But God limits the expression of His love to those who accept Christ as their Savior. According to the Scriptures, “He that believeth in the Son, hath life everlasting; but he that believeth not the Son, shall not see life; but the wrath of God abideth on him” (John 3:36). From the original pair’s expulsion from the Garden of Eden through the Book of Revelation, the plot-line of the biblical message includes God’s judgment of sin. “The point that cannot be escaped,” writes someone, “is that God’s wrath is not some minor and easily dismissed peripheral element to the Bible’s plot-line ... It is not going too far to say that the Bible would not have a plot-line at all if there were no wrath.

What one understands God to be like is a determining factor in his theology. It is extremely dangerous to minimize or nullify any of God’s attributes. If people are not careful at this point, they may find themselves worshiping a god other than the God of Scripture. “Several of the very worst corruptions of Christian truth are based on the notion that God can be understood solely in terms of His love.

Anthropology: A Depreciation Of The Human Soul

Annihilationism: Conditional Immortality

Anthropology is another doctrine involved in the theological breakdown of those who hold to annihilationism. Annihilationists teach conditional immortality, which may be defined as “the idea that humans were made mortal with everlasting life being a gift, not a natural capacity.” Of course, physically human beings are mortal and will die. But the question being debated is, Is the human soul inherently immortal (as the traditionalists teach), or does it become immortal only through salvation (as the annihilationists teach)?

Annihilationists typically teach that immortality is bestowed on the righteous at the resurrection. Clark Pinnock the annihilationist explains,

The Bible does not teach the natural immortality of the soul; it points instead to the resurrection of the body as God’s gift to believers ...The Bible teaches conditionalism: God created humans mortal with a capacity for life everlasting, but it is not their inherent possession. Immortality is a gift God offers us in the gospel, not an inalienable possession.

§ Work required
Please transcribe the passage on annihilationism above word for word, from its first sentence to its last, including the headings.

§ Data entries
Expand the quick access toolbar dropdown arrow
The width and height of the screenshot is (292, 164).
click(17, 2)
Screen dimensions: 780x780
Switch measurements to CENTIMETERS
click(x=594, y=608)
==
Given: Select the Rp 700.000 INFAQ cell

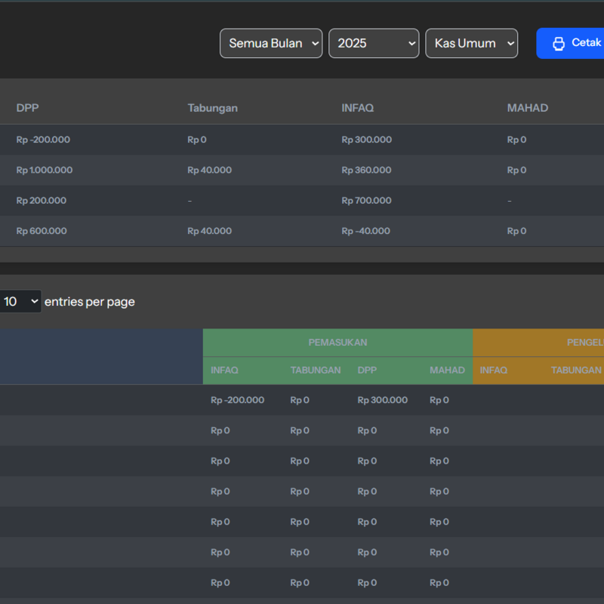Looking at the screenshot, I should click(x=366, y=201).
==
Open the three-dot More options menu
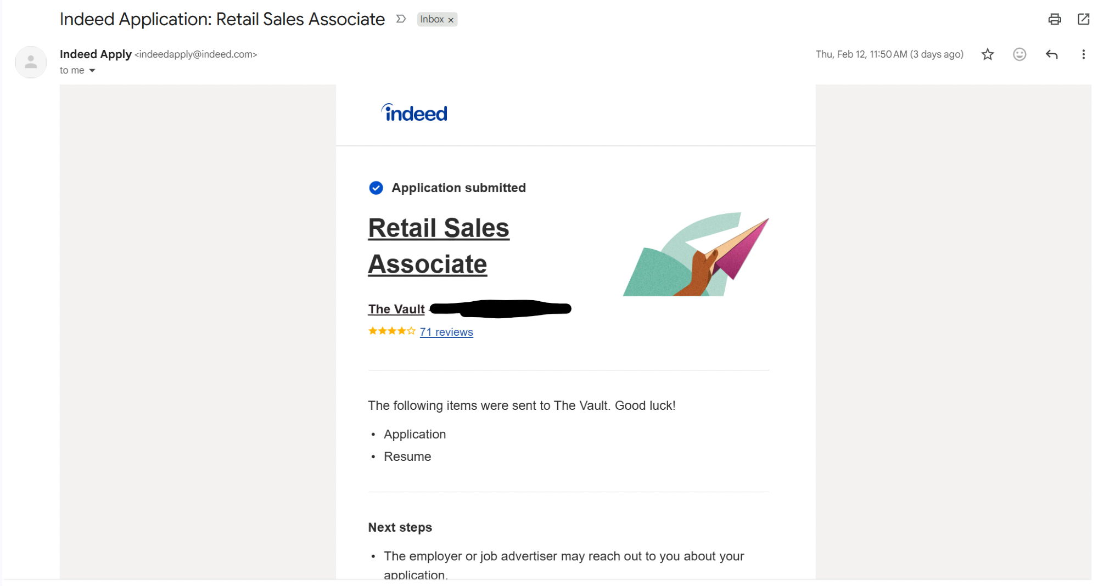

§ Correct result
But God limits the expression of His love to those who accept Christ as their Savior. According to the Scriptures, “He that believeth in the Son, hath life everlasting; but he that believeth not the Son, shall not see life; but the wrath of God abideth on him” (John 3:36). From the original pair’s expulsion from the Garden of Eden through the Book of Revelation, the plot-line of the biblical message includes God’s judgment of sin. “The point that cannot be escaped,” writes someone, “is that God’s wrath is not some minor and easily dismissed peripheral element to the Bible’s plot-line ... It is not going too far to say that the Bible would not have a plot-line at all if there were no wrath.

What one understands God to be like is a determining factor in his theology. It is extremely dangerous to minimize or nullify any of God’s attributes. If people are not careful at this point, they may find themselves worshiping a god other than the God of Scripture. “Several of the very worst corruptions of Christian truth are based on the notion that God can be understood solely in terms of His love.

Anthropology: A Depreciation Of The Human Soul

Annihilationism: Conditional Immortality

Anthropology is another doctrine involved in the theological breakdown of those who hold to annihilationism. Annihilationists teach conditional immortality, which may be defined as “the idea that humans were made mortal with everlasting life being a gift, not a natural capacity.” Of course, physically human beings are mortal and will die. But the question being debated is, Is the human soul inherently immortal (as the traditionalists teach), or does it become immortal only through salvation (as the annihilationists teach)?

Annihilationists typically teach that immortality is bestowed on the righteous at the resurrection. Clark Pinnock the annihilationist explains,

The Bible does not teach the natural immortality of the soul; it points instead to the resurrection of the body as God’s gift to believers ...The Bible teaches conditionalism: God created humans mortal with a capacity for life everlasting, but it is not their inherent possession. Immortality is a gift God offers us in the gospel, not an inalienable possession.